[Task statement] Extract every line of the material below verbatim, leaving the pictures out.
Start of Available records
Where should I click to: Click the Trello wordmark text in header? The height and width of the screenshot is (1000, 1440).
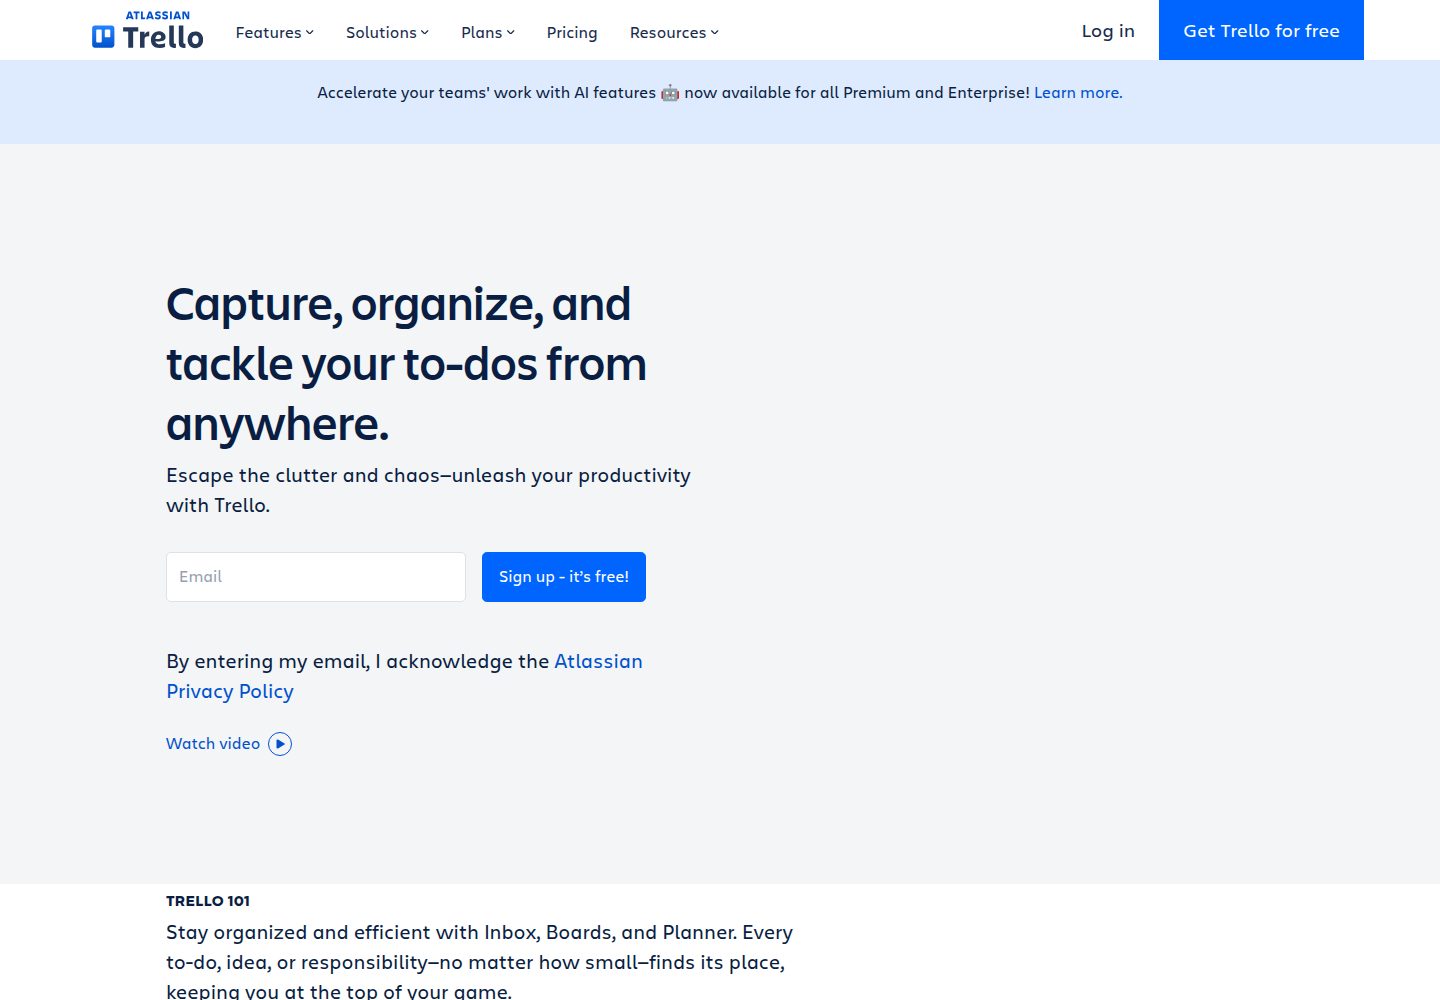163,38
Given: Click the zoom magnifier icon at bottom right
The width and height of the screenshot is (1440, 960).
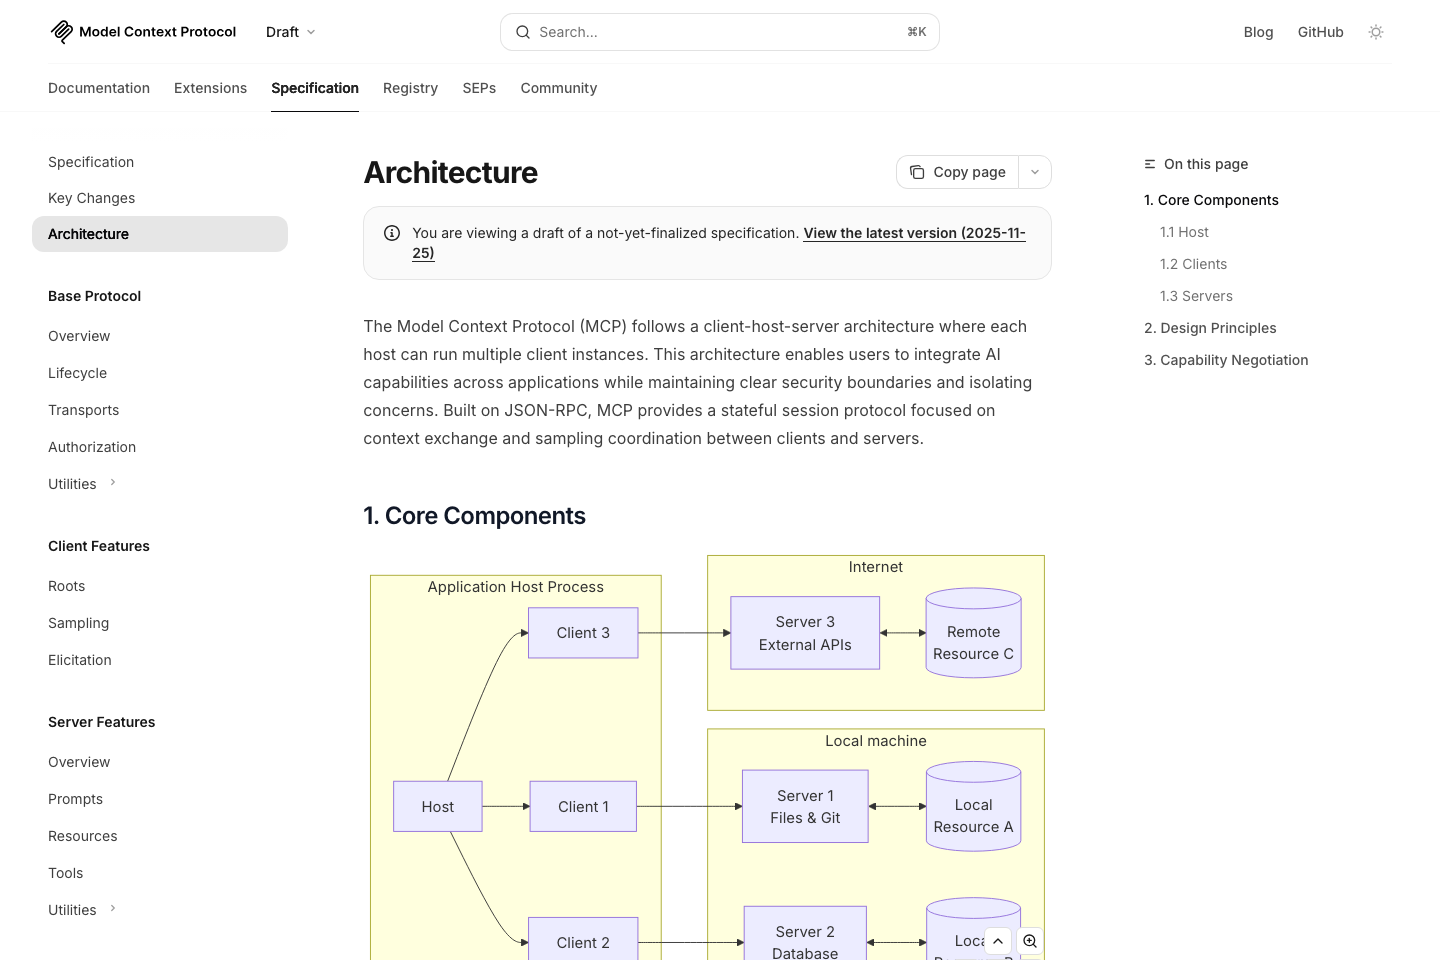Looking at the screenshot, I should coord(1030,941).
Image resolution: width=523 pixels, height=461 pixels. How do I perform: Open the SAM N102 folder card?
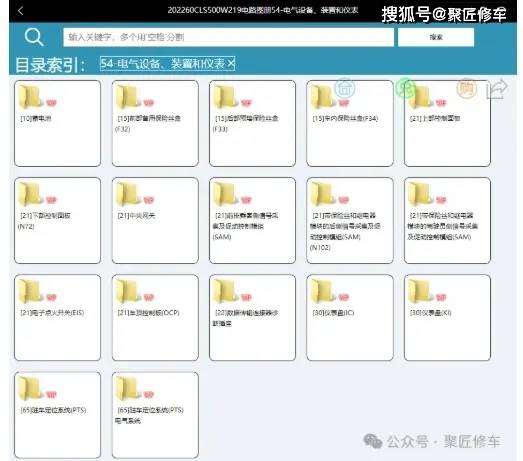(x=350, y=220)
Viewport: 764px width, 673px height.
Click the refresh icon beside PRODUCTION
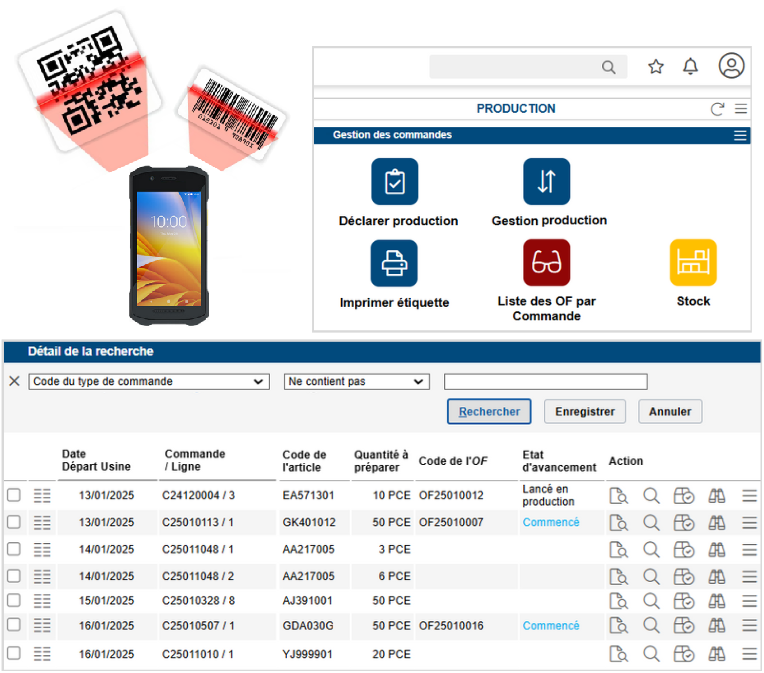(716, 109)
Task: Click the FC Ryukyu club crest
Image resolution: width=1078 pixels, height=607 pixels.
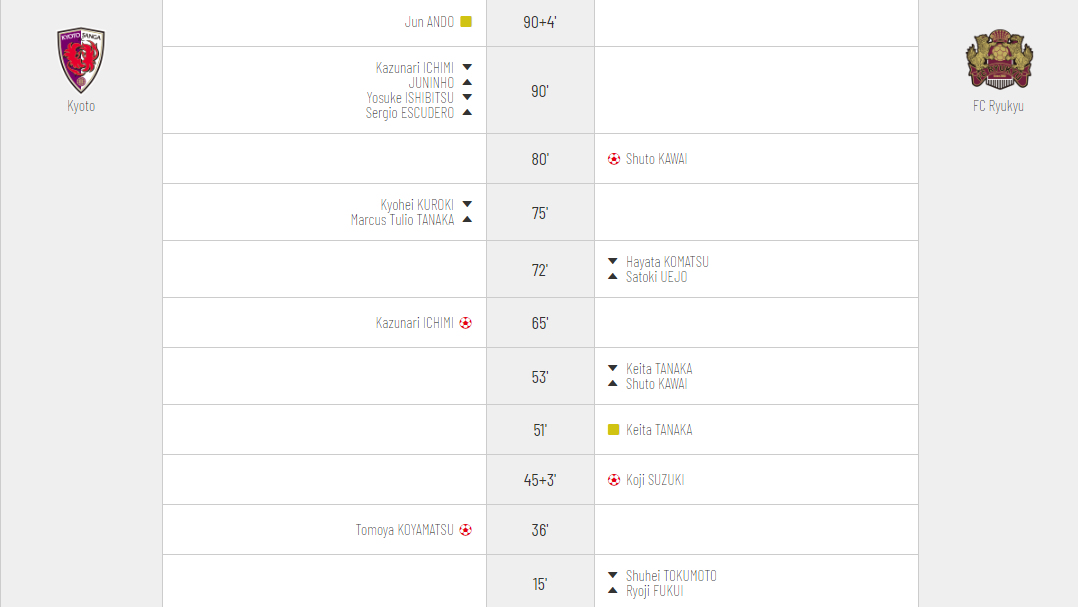Action: (998, 60)
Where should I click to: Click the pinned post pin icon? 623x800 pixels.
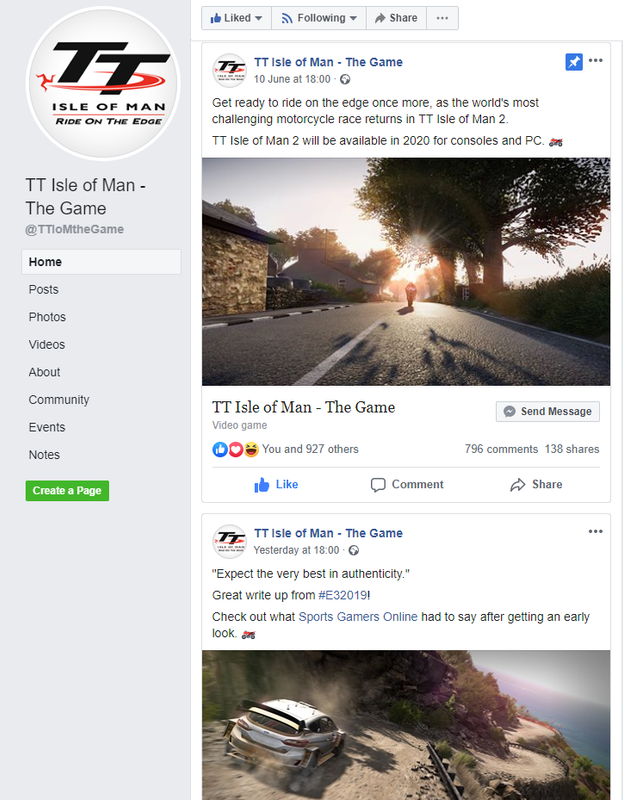[x=574, y=62]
End of Available records
[Solution]
Where should I click to: Click the Trello wordmark text in header? The height and width of the screenshot is (1000, 1440).
163,38
Given: Click the zoom magnifier icon at bottom right
The width and height of the screenshot is (1440, 960).
Looking at the screenshot, I should coord(1030,941).
Image resolution: width=523 pixels, height=461 pixels. How do I perform: Open the SAM N102 folder card?
(x=350, y=220)
Viewport: 764px width, 673px height.
Click the refresh icon beside PRODUCTION
(716, 109)
Task: Click the FC Ryukyu club crest
Image resolution: width=1078 pixels, height=607 pixels.
Action: (998, 60)
Where should I click to: Click the pinned post pin icon? 623x800 pixels.
[x=574, y=62]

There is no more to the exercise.